Per fare questo Del Corno ha un budget non enorme, 25 milioni di euro. E quindi deve fare di conto: appena insediato ha espresso molti dubbi sul tour che la Pietà Rondanini avrebbe fatto al Carcere di San Vittore prima di arrivare nella sua nuova sede finale, l’ospedale spagnolo nel Castello: «Siamo sicuri che quel giro non sia pericoloso, per la conservazione, e anche dispendioso? Quei 750 mila euro non si possono riservare a una cosa più strategica, il lavoro sul Castello, in vista di Expo?». Guarda caso, una delle idee chiave di Boeri viene cassata.

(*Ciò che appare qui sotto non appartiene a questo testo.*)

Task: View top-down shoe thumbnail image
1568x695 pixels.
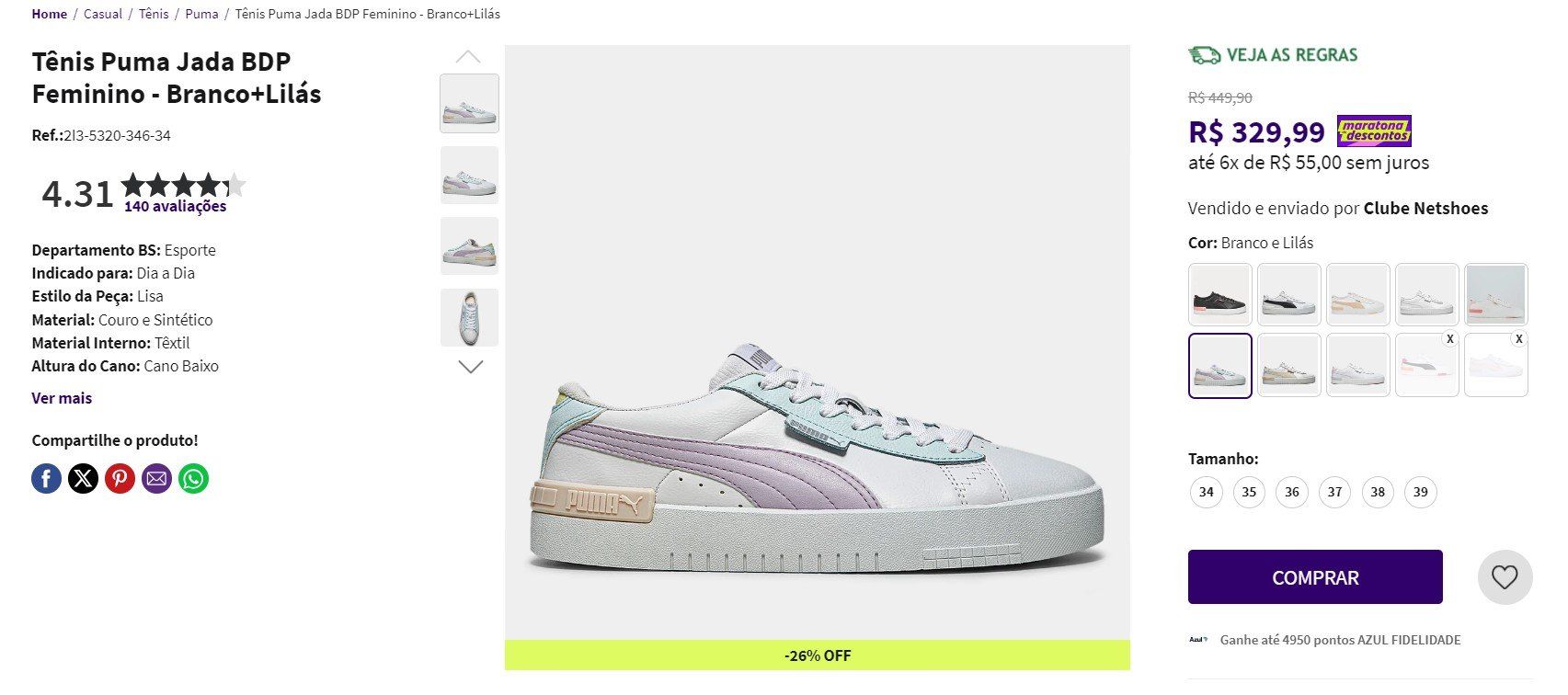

Milano, dice Del Corno, «ha già una rete molto forte di eventi, idee, intelligenze, forse unica in Italia. Ha i teatri convenzionati, il Festival delle performing arts Uovo, ha in questo periodo il Miart e il Salone del Mobile... Deve farla vivere e avvicinarla alla città, non progettare megaopere, espressione di interessi particolari, o eventi-vetrina». I soldi non ci sono più. Le idee, se si guarda anche alla generazione nuova, non sono mai mancate.